╔══
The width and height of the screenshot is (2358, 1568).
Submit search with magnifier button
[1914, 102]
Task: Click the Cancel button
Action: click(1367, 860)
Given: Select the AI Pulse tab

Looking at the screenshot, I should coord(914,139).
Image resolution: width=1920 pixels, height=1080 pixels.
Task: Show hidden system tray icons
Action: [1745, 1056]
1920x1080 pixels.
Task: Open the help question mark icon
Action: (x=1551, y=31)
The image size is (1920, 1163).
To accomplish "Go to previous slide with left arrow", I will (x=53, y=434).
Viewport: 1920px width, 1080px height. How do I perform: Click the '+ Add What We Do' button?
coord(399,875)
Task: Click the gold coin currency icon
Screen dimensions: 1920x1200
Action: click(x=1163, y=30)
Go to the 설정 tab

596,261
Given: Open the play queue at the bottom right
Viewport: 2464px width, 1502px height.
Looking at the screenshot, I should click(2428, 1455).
╚══
» **THE PROBLEM**
A faithful copy of every record is required; output it in full.

» **RESPONSE TO THIS EXERCISE**
The width and height of the screenshot is (2358, 1568).
Submit search with magnifier button
[1914, 102]
Task: Click the Cancel button
Action: click(1367, 860)
Given: Select the AI Pulse tab

Looking at the screenshot, I should coord(914,139).
Image resolution: width=1920 pixels, height=1080 pixels.
Task: Show hidden system tray icons
Action: [1745, 1056]
1920x1080 pixels.
Task: Open the help question mark icon
Action: (x=1551, y=31)
The image size is (1920, 1163).
To accomplish "Go to previous slide with left arrow", I will (x=53, y=434).
Viewport: 1920px width, 1080px height. How do I perform: Click the '+ Add What We Do' button?
coord(399,875)
Task: Click the gold coin currency icon
Screen dimensions: 1920x1200
Action: click(x=1163, y=30)
Go to the 설정 tab

596,261
Given: Open the play queue at the bottom right
Viewport: 2464px width, 1502px height.
Looking at the screenshot, I should click(2428, 1455).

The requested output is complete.